# [Instructions for the task]
Each entry below should be echoed exactly, with pictures omitted.

[Saved data entries]
---*---
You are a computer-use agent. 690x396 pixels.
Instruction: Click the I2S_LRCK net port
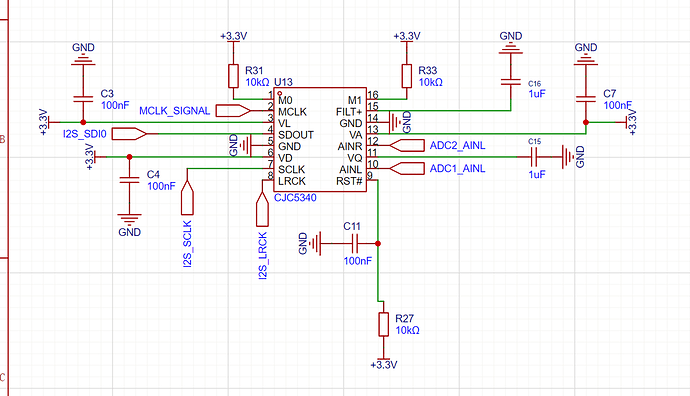(x=262, y=209)
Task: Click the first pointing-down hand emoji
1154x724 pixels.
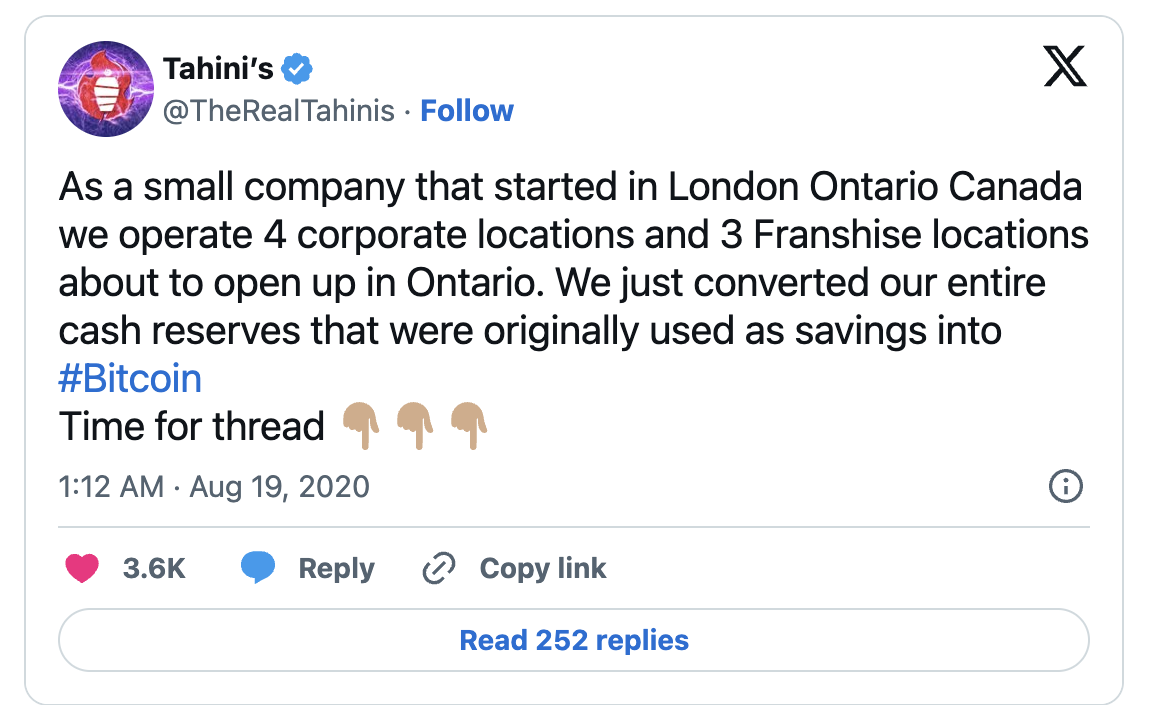Action: (361, 427)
---*---
# [Reply]
You are a computer-use agent. 690x396 pixels.
Instruction: Click the I2S_LRCK net port
(x=262, y=209)
Task: Click the first pointing-down hand emoji
1154x724 pixels.
Action: (361, 427)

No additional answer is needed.